Negli ultimi anni, però, il quadro si sta aggravando. Non si riesce a star dietro all’aumento esponenziale della domanda di caffè, che è ormai la seconda merce più commercializzata al mondo dopo il petrolio, con un mercato che vale quasi 140 miliardi di dollari. Se ne consumano ogni giorno 3,1 miliardi di tazzine in tutto il mondo e, entro il 2030, potrebbero essere 3,8 miliardi. Per ogni tazzina, le stime ci dicono che viene distrutto un centimetro quadrato di foresta pluviale. 
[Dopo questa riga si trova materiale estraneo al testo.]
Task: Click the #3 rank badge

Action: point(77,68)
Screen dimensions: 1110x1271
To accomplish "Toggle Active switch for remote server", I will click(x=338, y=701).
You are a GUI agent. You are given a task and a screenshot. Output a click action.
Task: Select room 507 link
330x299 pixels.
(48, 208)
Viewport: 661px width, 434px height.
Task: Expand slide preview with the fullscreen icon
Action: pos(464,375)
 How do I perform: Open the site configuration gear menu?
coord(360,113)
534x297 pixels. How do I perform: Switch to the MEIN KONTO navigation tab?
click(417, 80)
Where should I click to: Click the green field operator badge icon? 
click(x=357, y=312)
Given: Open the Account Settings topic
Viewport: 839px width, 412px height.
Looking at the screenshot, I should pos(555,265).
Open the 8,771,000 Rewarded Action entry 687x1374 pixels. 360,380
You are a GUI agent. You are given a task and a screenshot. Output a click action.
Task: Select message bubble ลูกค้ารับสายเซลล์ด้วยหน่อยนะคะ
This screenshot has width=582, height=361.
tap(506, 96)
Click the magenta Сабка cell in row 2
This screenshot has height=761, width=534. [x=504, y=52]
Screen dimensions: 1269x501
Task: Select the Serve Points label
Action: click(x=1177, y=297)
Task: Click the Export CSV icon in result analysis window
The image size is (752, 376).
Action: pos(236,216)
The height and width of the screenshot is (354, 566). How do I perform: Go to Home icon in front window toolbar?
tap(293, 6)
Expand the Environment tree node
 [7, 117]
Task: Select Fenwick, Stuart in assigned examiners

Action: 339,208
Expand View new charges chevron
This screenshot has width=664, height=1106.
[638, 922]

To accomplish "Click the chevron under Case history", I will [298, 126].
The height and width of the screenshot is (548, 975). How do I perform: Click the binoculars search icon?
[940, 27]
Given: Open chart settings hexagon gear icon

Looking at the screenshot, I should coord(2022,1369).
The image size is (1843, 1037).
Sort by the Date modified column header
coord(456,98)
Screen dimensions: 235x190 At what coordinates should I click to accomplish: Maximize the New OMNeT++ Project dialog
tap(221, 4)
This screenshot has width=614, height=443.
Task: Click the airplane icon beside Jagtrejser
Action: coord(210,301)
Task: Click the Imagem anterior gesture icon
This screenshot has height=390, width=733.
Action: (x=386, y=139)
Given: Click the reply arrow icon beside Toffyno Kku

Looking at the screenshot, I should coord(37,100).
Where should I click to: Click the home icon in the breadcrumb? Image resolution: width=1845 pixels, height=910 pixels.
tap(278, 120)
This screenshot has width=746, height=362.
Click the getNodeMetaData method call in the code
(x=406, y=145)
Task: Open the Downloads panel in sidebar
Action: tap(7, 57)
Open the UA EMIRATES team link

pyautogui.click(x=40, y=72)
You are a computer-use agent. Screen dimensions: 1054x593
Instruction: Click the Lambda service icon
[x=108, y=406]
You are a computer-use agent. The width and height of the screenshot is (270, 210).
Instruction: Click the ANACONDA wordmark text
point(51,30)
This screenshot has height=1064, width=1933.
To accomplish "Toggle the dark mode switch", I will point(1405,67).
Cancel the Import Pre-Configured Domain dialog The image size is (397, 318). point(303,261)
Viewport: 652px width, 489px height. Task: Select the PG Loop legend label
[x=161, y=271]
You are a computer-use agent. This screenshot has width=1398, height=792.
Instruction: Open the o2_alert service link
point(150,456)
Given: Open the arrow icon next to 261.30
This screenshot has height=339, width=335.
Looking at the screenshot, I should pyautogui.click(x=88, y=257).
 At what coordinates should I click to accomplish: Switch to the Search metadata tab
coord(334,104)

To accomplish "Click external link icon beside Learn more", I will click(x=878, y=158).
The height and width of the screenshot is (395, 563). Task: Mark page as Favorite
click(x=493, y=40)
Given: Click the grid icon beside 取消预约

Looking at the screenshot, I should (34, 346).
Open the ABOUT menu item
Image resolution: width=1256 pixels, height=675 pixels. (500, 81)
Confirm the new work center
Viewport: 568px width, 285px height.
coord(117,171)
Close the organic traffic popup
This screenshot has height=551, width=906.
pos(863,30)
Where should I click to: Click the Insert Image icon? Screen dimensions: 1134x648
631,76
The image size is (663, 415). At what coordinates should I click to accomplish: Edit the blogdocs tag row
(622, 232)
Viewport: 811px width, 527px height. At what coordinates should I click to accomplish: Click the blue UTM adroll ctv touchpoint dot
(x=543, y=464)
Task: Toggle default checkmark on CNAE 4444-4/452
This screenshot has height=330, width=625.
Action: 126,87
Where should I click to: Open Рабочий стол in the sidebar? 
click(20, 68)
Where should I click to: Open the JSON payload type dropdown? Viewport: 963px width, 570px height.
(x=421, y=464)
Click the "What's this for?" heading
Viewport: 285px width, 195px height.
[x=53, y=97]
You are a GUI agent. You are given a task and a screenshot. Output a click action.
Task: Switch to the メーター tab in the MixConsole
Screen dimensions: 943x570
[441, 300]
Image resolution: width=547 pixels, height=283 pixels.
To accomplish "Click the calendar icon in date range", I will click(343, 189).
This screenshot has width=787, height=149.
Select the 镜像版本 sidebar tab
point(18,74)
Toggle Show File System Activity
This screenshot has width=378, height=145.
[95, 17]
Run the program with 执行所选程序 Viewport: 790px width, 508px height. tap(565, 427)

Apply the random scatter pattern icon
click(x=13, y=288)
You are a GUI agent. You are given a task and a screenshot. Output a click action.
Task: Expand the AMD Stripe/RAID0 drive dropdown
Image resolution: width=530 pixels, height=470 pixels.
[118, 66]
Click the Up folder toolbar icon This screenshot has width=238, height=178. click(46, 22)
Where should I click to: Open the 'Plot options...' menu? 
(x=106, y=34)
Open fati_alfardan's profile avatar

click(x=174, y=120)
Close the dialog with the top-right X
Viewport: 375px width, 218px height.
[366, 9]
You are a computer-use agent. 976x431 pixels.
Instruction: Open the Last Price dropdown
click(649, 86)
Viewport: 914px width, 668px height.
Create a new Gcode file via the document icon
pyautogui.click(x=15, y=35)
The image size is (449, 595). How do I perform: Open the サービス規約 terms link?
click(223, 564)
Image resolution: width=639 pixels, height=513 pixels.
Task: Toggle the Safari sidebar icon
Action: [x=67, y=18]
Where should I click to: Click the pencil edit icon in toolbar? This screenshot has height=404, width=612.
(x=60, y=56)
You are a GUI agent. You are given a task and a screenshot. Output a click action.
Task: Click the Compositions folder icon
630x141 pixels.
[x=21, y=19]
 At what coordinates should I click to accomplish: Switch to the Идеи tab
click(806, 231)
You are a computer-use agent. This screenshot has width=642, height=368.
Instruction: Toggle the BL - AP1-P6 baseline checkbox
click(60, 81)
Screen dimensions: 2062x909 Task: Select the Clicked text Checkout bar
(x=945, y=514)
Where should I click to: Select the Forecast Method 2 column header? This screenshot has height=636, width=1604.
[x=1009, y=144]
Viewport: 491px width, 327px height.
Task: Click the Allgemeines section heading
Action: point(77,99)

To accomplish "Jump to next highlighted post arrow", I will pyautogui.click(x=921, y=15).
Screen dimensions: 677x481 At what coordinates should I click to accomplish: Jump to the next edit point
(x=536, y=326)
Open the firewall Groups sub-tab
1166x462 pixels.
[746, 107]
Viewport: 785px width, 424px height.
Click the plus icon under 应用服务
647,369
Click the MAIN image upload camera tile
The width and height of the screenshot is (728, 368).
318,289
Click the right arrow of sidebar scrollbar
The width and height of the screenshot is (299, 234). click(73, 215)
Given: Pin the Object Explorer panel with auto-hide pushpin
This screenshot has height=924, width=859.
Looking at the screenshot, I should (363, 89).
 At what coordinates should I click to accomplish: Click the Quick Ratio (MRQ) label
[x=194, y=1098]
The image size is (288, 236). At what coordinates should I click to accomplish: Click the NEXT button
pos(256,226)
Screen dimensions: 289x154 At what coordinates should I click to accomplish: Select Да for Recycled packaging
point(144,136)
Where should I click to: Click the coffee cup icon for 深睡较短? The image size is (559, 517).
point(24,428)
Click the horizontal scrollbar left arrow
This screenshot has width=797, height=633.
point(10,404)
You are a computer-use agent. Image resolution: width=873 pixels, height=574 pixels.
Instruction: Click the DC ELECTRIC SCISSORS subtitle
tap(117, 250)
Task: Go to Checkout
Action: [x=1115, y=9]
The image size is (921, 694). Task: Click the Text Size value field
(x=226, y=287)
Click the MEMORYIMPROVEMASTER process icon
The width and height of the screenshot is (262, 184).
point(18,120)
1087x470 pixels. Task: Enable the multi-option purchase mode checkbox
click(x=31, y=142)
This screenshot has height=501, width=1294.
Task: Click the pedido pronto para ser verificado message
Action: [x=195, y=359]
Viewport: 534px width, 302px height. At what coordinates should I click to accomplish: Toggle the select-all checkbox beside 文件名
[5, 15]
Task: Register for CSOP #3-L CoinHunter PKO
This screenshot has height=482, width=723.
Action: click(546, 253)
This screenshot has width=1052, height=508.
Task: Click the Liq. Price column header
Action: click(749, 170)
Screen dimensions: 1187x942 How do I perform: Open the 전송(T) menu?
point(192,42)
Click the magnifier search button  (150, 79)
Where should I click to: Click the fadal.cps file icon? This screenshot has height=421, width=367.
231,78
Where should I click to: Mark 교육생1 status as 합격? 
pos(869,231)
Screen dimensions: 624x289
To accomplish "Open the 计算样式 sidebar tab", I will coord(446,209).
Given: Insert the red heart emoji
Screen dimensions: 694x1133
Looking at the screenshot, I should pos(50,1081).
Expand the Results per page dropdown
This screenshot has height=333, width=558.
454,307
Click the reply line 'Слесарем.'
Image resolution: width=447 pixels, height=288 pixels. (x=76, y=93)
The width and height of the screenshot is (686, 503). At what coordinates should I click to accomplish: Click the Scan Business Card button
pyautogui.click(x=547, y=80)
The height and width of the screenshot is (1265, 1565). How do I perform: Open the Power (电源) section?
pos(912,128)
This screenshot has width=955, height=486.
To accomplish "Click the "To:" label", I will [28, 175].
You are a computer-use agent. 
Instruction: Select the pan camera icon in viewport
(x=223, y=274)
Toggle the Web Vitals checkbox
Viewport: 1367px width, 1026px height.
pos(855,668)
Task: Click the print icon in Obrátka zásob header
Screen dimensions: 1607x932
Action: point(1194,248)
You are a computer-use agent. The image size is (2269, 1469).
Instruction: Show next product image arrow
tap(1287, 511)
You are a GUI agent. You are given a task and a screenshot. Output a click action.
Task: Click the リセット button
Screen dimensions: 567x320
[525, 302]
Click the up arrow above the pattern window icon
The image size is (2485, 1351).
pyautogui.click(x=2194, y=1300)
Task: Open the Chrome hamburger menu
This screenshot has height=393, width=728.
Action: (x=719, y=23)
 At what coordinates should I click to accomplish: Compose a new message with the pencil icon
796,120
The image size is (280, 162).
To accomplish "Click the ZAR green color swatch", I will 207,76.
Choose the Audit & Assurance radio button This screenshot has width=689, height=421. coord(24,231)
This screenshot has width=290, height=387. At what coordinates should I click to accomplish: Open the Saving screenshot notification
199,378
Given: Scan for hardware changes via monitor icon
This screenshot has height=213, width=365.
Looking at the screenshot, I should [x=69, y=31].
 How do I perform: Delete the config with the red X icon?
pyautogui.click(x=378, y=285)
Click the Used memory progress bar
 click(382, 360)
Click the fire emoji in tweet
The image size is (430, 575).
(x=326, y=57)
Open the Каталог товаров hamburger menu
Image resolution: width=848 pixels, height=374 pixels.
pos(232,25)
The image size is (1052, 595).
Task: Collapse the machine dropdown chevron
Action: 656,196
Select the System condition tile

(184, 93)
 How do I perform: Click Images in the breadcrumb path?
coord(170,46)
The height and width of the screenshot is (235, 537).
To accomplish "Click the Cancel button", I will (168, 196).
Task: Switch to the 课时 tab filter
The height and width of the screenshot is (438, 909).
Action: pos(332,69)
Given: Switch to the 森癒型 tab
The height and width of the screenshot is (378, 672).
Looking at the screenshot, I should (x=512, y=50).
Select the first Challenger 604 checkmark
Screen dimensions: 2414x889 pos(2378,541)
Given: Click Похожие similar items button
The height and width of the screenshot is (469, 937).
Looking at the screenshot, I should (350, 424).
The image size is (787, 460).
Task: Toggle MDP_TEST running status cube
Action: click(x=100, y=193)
Coltivazione del caffè, deforestazione e suoli impoveriti

Per coltivare il caffè spesso si utilizzano sostanze chimiche, che degradano i terreni. Anche l’utilizzo di pesticidi deteriora il suolo. Spesso si tratta di sostanze vietate in molti Paesi, come il glifosato o il Terbufos, bandito in Europa ma legale in Brasile, che arriva nelle nostre tazzine direttamente dal sud America. 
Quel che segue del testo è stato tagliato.